Records supplied
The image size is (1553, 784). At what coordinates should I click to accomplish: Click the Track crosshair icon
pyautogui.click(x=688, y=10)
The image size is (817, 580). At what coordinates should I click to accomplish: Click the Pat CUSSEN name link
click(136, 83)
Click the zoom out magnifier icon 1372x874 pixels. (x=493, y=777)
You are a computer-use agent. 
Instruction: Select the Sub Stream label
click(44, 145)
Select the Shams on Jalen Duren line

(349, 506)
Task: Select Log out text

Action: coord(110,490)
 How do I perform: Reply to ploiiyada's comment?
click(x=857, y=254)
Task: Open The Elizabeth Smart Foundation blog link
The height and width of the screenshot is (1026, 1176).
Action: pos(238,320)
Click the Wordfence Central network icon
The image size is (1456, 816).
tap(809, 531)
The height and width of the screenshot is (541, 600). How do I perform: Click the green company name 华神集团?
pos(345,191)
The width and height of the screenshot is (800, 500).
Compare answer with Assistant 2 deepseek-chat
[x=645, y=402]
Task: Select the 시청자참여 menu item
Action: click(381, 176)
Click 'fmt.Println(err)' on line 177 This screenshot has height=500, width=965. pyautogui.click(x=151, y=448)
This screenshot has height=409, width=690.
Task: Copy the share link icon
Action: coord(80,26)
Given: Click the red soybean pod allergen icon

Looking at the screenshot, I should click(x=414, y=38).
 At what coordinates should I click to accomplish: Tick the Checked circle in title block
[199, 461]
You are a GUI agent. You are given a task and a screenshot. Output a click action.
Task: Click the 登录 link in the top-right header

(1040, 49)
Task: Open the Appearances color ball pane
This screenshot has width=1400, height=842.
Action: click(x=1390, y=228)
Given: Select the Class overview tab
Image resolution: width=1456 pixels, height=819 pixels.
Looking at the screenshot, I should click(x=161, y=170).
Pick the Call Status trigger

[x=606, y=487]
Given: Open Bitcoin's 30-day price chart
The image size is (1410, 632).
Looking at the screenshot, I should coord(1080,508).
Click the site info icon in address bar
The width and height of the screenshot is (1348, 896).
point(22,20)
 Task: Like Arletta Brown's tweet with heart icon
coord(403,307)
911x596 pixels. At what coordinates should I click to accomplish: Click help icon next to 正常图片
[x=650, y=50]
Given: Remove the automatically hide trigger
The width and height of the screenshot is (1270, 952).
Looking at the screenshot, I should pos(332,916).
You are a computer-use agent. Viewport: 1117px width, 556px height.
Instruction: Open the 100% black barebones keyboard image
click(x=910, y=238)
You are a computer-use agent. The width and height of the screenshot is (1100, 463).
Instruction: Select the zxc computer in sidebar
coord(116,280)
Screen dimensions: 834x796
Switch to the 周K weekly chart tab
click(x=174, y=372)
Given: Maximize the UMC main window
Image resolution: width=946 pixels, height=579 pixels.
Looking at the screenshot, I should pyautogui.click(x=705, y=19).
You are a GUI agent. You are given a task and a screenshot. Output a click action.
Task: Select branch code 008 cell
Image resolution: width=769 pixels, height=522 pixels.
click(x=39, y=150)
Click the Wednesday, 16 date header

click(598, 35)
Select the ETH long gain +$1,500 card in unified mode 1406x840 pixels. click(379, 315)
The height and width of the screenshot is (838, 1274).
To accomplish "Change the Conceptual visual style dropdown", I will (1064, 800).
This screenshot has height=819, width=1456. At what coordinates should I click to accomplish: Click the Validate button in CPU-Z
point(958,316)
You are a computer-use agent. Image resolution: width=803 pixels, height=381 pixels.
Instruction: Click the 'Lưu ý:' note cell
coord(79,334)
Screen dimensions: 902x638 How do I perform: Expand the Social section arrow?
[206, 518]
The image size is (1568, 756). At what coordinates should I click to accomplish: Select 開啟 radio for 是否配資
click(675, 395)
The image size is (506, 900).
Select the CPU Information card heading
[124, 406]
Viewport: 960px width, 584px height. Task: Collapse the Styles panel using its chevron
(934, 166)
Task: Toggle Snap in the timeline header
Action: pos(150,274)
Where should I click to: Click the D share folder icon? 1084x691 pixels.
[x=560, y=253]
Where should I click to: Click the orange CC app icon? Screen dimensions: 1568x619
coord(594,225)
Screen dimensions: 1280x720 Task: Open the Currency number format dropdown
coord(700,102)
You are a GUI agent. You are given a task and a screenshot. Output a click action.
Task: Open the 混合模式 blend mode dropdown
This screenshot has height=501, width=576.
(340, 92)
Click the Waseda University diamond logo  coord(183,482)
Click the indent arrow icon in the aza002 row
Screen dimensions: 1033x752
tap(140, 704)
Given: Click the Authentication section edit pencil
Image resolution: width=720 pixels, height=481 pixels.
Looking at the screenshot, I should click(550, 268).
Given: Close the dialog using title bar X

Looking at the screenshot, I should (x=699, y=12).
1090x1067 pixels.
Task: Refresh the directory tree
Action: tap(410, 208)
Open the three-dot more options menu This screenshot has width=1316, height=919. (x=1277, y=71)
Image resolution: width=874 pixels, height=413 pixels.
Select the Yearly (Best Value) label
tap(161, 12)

Set exercise
Transcribe the records above line for line, keeping every character as it appears.

Response to this task
The image size is (1553, 784). At what coordinates should I click to accomplish: Click the Track crosshair icon
pyautogui.click(x=688, y=10)
The image size is (817, 580). At what coordinates should I click to accomplish: Click the Pat CUSSEN name link
click(136, 83)
Click the zoom out magnifier icon 1372x874 pixels. (x=493, y=777)
You are a computer-use agent. 
Instruction: Select the Sub Stream label
click(44, 145)
Select the Shams on Jalen Duren line

(349, 506)
Task: Select Log out text

Action: coord(110,490)
 How do I perform: Reply to ploiiyada's comment?
click(x=857, y=254)
Task: Open The Elizabeth Smart Foundation blog link
The height and width of the screenshot is (1026, 1176).
Action: pos(238,320)
Click the Wordfence Central network icon
The image size is (1456, 816).
tap(809, 531)
The height and width of the screenshot is (541, 600). How do I perform: Click the green company name 华神集团?
pos(345,191)
The width and height of the screenshot is (800, 500).
Compare answer with Assistant 2 deepseek-chat
[x=645, y=402]
Task: Select the 시청자참여 menu item
Action: click(381, 176)
Click 'fmt.Println(err)' on line 177 This screenshot has height=500, width=965. pyautogui.click(x=151, y=448)
This screenshot has height=409, width=690.
Task: Copy the share link icon
Action: coord(80,26)
Given: Click the red soybean pod allergen icon

Looking at the screenshot, I should click(x=414, y=38).
 At what coordinates should I click to accomplish: Tick the Checked circle in title block
[199, 461]
You are a GUI agent. You are given a task and a screenshot. Output a click action.
Task: Click the 登录 link in the top-right header

(1040, 49)
Task: Open the Appearances color ball pane
This screenshot has width=1400, height=842.
Action: click(x=1390, y=228)
Given: Select the Class overview tab
Image resolution: width=1456 pixels, height=819 pixels.
Looking at the screenshot, I should click(x=161, y=170).
Pick the Call Status trigger

[x=606, y=487]
Given: Open Bitcoin's 30-day price chart
The image size is (1410, 632).
Looking at the screenshot, I should coord(1080,508).
Click the site info icon in address bar
The width and height of the screenshot is (1348, 896).
point(22,20)
 Task: Like Arletta Brown's tweet with heart icon
coord(403,307)
911x596 pixels. At what coordinates should I click to accomplish: Click help icon next to 正常图片
[x=650, y=50]
Given: Remove the automatically hide trigger
The width and height of the screenshot is (1270, 952).
Looking at the screenshot, I should pos(332,916).
You are a computer-use agent. Viewport: 1117px width, 556px height.
Instruction: Open the 100% black barebones keyboard image
click(x=910, y=238)
You are a computer-use agent. The width and height of the screenshot is (1100, 463).
Instruction: Select the zxc computer in sidebar
coord(116,280)
Screen dimensions: 834x796
Switch to the 周K weekly chart tab
click(x=174, y=372)
Given: Maximize the UMC main window
Image resolution: width=946 pixels, height=579 pixels.
Looking at the screenshot, I should pyautogui.click(x=705, y=19).
You are a GUI agent. You are given a task and a screenshot. Output a click action.
Task: Select branch code 008 cell
Image resolution: width=769 pixels, height=522 pixels.
click(x=39, y=150)
Click the Wednesday, 16 date header

click(598, 35)
Select the ETH long gain +$1,500 card in unified mode 1406x840 pixels. click(379, 315)
The height and width of the screenshot is (838, 1274).
To accomplish "Change the Conceptual visual style dropdown", I will (1064, 800).
This screenshot has height=819, width=1456. At what coordinates should I click to accomplish: Click the Validate button in CPU-Z
point(958,316)
You are a computer-use agent. Image resolution: width=803 pixels, height=381 pixels.
Instruction: Click the 'Lưu ý:' note cell
coord(79,334)
Screen dimensions: 902x638 How do I perform: Expand the Social section arrow?
[206, 518]
The image size is (1568, 756). At what coordinates should I click to accomplish: Select 開啟 radio for 是否配資
click(675, 395)
The image size is (506, 900).
Select the CPU Information card heading
[124, 406]
Viewport: 960px width, 584px height. Task: Collapse the Styles panel using its chevron
(934, 166)
Task: Toggle Snap in the timeline header
Action: pos(150,274)
Where should I click to: Click the D share folder icon? 1084x691 pixels.
[x=560, y=253]
Where should I click to: Click the orange CC app icon? Screen dimensions: 1568x619
coord(594,225)
Screen dimensions: 1280x720 Task: Open the Currency number format dropdown
coord(700,102)
You are a GUI agent. You are given a task and a screenshot. Output a click action.
Task: Open the 混合模式 blend mode dropdown
This screenshot has height=501, width=576.
(340, 92)
Click the Waseda University diamond logo  coord(183,482)
Click the indent arrow icon in the aza002 row
Screen dimensions: 1033x752
tap(140, 704)
Given: Click the Authentication section edit pencil
Image resolution: width=720 pixels, height=481 pixels.
Looking at the screenshot, I should click(550, 268).
Given: Close the dialog using title bar X

Looking at the screenshot, I should (x=699, y=12).
1090x1067 pixels.
Task: Refresh the directory tree
Action: tap(410, 208)
Open the three-dot more options menu This screenshot has width=1316, height=919. (x=1277, y=71)
Image resolution: width=874 pixels, height=413 pixels.
Select the Yearly (Best Value) label
tap(161, 12)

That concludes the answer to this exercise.